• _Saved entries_
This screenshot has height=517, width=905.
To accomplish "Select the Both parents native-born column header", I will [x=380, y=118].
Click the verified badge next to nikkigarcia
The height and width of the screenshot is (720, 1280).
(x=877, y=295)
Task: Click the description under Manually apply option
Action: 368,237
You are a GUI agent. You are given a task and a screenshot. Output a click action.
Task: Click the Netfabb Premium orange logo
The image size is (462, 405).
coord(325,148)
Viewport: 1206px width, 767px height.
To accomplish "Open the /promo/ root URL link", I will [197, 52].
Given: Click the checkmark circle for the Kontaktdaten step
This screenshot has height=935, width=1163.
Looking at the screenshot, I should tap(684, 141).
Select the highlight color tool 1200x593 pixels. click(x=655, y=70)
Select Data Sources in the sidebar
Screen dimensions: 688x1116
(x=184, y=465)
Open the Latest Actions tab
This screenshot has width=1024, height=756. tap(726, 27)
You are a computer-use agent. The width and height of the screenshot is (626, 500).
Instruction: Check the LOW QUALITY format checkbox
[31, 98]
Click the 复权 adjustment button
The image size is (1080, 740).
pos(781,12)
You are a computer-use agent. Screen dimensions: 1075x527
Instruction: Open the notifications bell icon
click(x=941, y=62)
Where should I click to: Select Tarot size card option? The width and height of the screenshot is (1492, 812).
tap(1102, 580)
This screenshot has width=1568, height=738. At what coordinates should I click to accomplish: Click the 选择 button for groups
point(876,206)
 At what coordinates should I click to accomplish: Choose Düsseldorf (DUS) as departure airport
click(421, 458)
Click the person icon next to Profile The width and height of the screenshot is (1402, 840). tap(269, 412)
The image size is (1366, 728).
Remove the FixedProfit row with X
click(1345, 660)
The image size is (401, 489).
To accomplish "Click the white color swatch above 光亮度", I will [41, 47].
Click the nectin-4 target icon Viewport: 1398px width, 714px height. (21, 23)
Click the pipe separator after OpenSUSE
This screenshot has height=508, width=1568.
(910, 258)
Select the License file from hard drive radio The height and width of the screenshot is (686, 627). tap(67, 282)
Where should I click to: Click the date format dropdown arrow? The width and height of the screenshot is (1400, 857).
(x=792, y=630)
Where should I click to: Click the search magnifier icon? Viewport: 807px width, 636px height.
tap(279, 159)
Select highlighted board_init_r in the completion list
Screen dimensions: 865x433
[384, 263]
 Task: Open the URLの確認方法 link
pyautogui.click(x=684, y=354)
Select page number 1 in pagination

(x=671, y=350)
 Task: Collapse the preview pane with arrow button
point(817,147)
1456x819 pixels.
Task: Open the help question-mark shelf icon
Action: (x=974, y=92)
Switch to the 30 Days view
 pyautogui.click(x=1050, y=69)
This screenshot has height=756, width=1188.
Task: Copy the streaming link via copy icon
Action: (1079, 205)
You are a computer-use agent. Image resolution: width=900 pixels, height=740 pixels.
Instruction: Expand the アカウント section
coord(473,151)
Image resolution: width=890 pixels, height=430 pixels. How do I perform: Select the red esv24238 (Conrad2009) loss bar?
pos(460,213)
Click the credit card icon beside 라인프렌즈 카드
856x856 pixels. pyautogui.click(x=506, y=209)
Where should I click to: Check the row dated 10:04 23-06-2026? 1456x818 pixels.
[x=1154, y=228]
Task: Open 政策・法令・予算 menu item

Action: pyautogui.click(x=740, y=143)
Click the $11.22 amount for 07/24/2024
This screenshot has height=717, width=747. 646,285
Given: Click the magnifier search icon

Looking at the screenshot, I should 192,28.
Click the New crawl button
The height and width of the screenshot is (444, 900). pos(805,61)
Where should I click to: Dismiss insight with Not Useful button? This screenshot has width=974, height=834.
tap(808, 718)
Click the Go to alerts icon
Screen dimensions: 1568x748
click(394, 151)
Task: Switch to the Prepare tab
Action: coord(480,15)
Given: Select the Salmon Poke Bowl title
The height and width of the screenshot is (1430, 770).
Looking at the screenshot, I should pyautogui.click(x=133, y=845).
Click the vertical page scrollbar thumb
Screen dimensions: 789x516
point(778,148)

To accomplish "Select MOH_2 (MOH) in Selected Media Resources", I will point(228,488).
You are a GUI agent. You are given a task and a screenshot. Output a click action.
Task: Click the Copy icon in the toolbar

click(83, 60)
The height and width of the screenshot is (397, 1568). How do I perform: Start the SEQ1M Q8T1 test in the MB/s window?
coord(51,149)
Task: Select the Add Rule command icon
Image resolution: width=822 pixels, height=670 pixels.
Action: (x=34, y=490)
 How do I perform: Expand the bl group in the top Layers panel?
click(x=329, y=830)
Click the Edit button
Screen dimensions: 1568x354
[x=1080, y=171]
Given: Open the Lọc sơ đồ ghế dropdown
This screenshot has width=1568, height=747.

• _What to do_
Retype the records in full, keeping every word as it is.

• _Your solution_
This screenshot has height=517, width=905.
To accomplish "Select the Both parents native-born column header", I will [x=380, y=118].
Click the verified badge next to nikkigarcia
The height and width of the screenshot is (720, 1280).
(x=877, y=295)
Task: Click the description under Manually apply option
Action: 368,237
You are a GUI agent. You are given a task and a screenshot. Output a click action.
Task: Click the Netfabb Premium orange logo
The image size is (462, 405).
coord(325,148)
Viewport: 1206px width, 767px height.
To accomplish "Open the /promo/ root URL link", I will [197, 52].
Given: Click the checkmark circle for the Kontaktdaten step
This screenshot has height=935, width=1163.
Looking at the screenshot, I should tap(684, 141).
Select the highlight color tool 1200x593 pixels. click(x=655, y=70)
Select Data Sources in the sidebar
Screen dimensions: 688x1116
(x=184, y=465)
Open the Latest Actions tab
This screenshot has width=1024, height=756. tap(726, 27)
You are a computer-use agent. The width and height of the screenshot is (626, 500).
Instruction: Check the LOW QUALITY format checkbox
[31, 98]
Click the 复权 adjustment button
The image size is (1080, 740).
pos(781,12)
You are a computer-use agent. Screen dimensions: 1075x527
Instruction: Open the notifications bell icon
click(x=941, y=62)
Where should I click to: Select Tarot size card option? The width and height of the screenshot is (1492, 812).
tap(1102, 580)
This screenshot has width=1568, height=738. At what coordinates should I click to accomplish: Click the 选择 button for groups
point(876,206)
 At what coordinates should I click to accomplish: Choose Düsseldorf (DUS) as departure airport
click(421, 458)
Click the person icon next to Profile The width and height of the screenshot is (1402, 840). tap(269, 412)
The image size is (1366, 728).
Remove the FixedProfit row with X
click(1345, 660)
The image size is (401, 489).
To accomplish "Click the white color swatch above 光亮度", I will [41, 47].
Click the nectin-4 target icon Viewport: 1398px width, 714px height. (21, 23)
Click the pipe separator after OpenSUSE
This screenshot has height=508, width=1568.
(910, 258)
Select the License file from hard drive radio The height and width of the screenshot is (686, 627). tap(67, 282)
Where should I click to: Click the date format dropdown arrow? The width and height of the screenshot is (1400, 857).
(x=792, y=630)
Where should I click to: Click the search magnifier icon? Viewport: 807px width, 636px height.
tap(279, 159)
Select highlighted board_init_r in the completion list
Screen dimensions: 865x433
[384, 263]
 Task: Open the URLの確認方法 link
pyautogui.click(x=684, y=354)
Select page number 1 in pagination

(x=671, y=350)
 Task: Collapse the preview pane with arrow button
point(817,147)
1456x819 pixels.
Task: Open the help question-mark shelf icon
Action: (x=974, y=92)
Switch to the 30 Days view
 pyautogui.click(x=1050, y=69)
This screenshot has height=756, width=1188.
Task: Copy the streaming link via copy icon
Action: (1079, 205)
You are a computer-use agent. Image resolution: width=900 pixels, height=740 pixels.
Instruction: Expand the アカウント section
coord(473,151)
Image resolution: width=890 pixels, height=430 pixels. How do I perform: Select the red esv24238 (Conrad2009) loss bar?
pos(460,213)
Click the credit card icon beside 라인프렌즈 카드
856x856 pixels. pyautogui.click(x=506, y=209)
Where should I click to: Check the row dated 10:04 23-06-2026? 1456x818 pixels.
[x=1154, y=228]
Task: Open 政策・法令・予算 menu item

Action: pyautogui.click(x=740, y=143)
Click the $11.22 amount for 07/24/2024
This screenshot has height=717, width=747. 646,285
Given: Click the magnifier search icon

Looking at the screenshot, I should 192,28.
Click the New crawl button
The height and width of the screenshot is (444, 900). pos(805,61)
Where should I click to: Dismiss insight with Not Useful button? This screenshot has width=974, height=834.
tap(808, 718)
Click the Go to alerts icon
Screen dimensions: 1568x748
click(394, 151)
Task: Switch to the Prepare tab
Action: coord(480,15)
Given: Select the Salmon Poke Bowl title
The height and width of the screenshot is (1430, 770).
Looking at the screenshot, I should pyautogui.click(x=133, y=845).
Click the vertical page scrollbar thumb
Screen dimensions: 789x516
point(778,148)

To accomplish "Select MOH_2 (MOH) in Selected Media Resources", I will point(228,488).
You are a GUI agent. You are given a task and a screenshot. Output a click action.
Task: Click the Copy icon in the toolbar

click(83, 60)
The height and width of the screenshot is (397, 1568). How do I perform: Start the SEQ1M Q8T1 test in the MB/s window?
coord(51,149)
Task: Select the Add Rule command icon
Image resolution: width=822 pixels, height=670 pixels.
Action: (x=34, y=490)
 How do I perform: Expand the bl group in the top Layers panel?
click(x=329, y=830)
Click the Edit button
Screen dimensions: 1568x354
[x=1080, y=171]
Given: Open the Lọc sơ đồ ghế dropdown
This screenshot has width=1568, height=747.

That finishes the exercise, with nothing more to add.